* **AVAILABLE DATA**:
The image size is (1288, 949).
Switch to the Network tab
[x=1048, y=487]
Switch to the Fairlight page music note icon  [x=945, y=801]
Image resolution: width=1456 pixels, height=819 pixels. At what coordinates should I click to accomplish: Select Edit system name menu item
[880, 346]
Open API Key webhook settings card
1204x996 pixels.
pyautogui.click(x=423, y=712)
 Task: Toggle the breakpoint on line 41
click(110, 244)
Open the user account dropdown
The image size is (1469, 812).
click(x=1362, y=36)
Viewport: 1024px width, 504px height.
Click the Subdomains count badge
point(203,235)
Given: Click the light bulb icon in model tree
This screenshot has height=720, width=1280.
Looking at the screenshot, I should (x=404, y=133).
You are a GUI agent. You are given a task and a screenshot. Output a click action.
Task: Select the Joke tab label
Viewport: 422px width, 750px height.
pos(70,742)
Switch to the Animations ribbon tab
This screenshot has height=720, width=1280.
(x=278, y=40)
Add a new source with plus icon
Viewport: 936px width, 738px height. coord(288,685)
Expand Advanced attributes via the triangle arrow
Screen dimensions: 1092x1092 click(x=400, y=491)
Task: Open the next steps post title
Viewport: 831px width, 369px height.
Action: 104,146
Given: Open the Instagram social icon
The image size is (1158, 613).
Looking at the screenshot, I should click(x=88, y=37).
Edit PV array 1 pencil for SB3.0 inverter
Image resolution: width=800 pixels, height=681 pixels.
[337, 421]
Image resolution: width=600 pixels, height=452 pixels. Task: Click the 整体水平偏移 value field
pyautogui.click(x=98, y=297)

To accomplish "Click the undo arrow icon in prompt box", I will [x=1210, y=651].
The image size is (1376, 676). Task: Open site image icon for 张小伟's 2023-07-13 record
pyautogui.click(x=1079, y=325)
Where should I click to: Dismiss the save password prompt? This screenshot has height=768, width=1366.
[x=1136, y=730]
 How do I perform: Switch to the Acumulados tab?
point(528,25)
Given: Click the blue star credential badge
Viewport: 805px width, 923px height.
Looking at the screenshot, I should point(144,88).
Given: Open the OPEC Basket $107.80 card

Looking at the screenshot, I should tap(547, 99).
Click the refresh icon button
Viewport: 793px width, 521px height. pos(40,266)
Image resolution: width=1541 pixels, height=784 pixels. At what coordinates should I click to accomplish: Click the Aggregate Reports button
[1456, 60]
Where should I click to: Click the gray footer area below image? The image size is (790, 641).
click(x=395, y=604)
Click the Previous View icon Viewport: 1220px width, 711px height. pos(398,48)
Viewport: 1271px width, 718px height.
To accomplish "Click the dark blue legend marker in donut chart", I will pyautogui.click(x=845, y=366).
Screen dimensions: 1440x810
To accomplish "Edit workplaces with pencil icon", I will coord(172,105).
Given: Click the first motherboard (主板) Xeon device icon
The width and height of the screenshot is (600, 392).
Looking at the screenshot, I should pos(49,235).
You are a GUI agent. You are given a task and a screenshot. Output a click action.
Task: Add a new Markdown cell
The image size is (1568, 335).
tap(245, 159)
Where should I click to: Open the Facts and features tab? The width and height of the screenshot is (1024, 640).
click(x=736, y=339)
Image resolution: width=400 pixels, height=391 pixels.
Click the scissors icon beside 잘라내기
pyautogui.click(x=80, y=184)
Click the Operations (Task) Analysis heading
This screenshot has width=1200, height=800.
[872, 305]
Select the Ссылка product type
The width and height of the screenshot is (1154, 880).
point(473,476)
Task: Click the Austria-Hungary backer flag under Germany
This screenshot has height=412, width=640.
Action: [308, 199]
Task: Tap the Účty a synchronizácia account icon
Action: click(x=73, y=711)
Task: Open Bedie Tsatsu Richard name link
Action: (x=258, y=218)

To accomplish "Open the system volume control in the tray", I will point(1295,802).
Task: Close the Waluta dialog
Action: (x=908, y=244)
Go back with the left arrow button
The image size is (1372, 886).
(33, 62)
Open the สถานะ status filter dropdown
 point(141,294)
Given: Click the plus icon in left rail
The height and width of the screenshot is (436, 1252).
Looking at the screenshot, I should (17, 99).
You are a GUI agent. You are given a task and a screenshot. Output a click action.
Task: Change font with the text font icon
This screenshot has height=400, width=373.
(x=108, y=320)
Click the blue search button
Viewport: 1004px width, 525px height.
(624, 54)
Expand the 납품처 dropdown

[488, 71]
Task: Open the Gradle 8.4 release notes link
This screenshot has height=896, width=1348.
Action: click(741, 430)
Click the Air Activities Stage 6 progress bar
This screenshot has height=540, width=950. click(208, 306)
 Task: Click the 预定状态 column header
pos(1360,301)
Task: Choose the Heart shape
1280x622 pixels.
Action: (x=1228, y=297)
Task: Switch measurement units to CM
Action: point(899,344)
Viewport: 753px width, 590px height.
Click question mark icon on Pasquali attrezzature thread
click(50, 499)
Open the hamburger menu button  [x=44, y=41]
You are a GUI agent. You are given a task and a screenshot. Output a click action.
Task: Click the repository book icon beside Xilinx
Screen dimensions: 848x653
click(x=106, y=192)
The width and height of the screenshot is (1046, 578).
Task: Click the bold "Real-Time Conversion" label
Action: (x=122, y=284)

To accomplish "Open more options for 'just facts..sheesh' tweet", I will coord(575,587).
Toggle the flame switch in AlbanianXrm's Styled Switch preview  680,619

* **PROBLEM TO SOLVE**: Copy the stretch of the records above that runs from the line with "Screen dimensions: 1440x810" through the line with "Given: Click the plus icon in left rail". Both end lines belong in the copy, and nothing else does.

* **OUTPUT FOR THIS EXERCISE**:
Screen dimensions: 1440x810
To accomplish "Edit workplaces with pencil icon", I will coord(172,105).
Given: Click the first motherboard (主板) Xeon device icon
The width and height of the screenshot is (600, 392).
Looking at the screenshot, I should pos(49,235).
You are a GUI agent. You are given a task and a screenshot. Output a click action.
Task: Add a new Markdown cell
The image size is (1568, 335).
tap(245, 159)
Where should I click to: Open the Facts and features tab? The width and height of the screenshot is (1024, 640).
click(x=736, y=339)
Image resolution: width=400 pixels, height=391 pixels.
Click the scissors icon beside 잘라내기
pyautogui.click(x=80, y=184)
Click the Operations (Task) Analysis heading
This screenshot has width=1200, height=800.
[872, 305]
Select the Ссылка product type
The width and height of the screenshot is (1154, 880).
point(473,476)
Task: Click the Austria-Hungary backer flag under Germany
This screenshot has height=412, width=640.
Action: [308, 199]
Task: Tap the Účty a synchronizácia account icon
Action: click(x=73, y=711)
Task: Open Bedie Tsatsu Richard name link
Action: (x=258, y=218)

To accomplish "Open the system volume control in the tray", I will point(1295,802).
Task: Close the Waluta dialog
Action: (x=908, y=244)
Go back with the left arrow button
The image size is (1372, 886).
(33, 62)
Open the สถานะ status filter dropdown
 point(141,294)
Given: Click the plus icon in left rail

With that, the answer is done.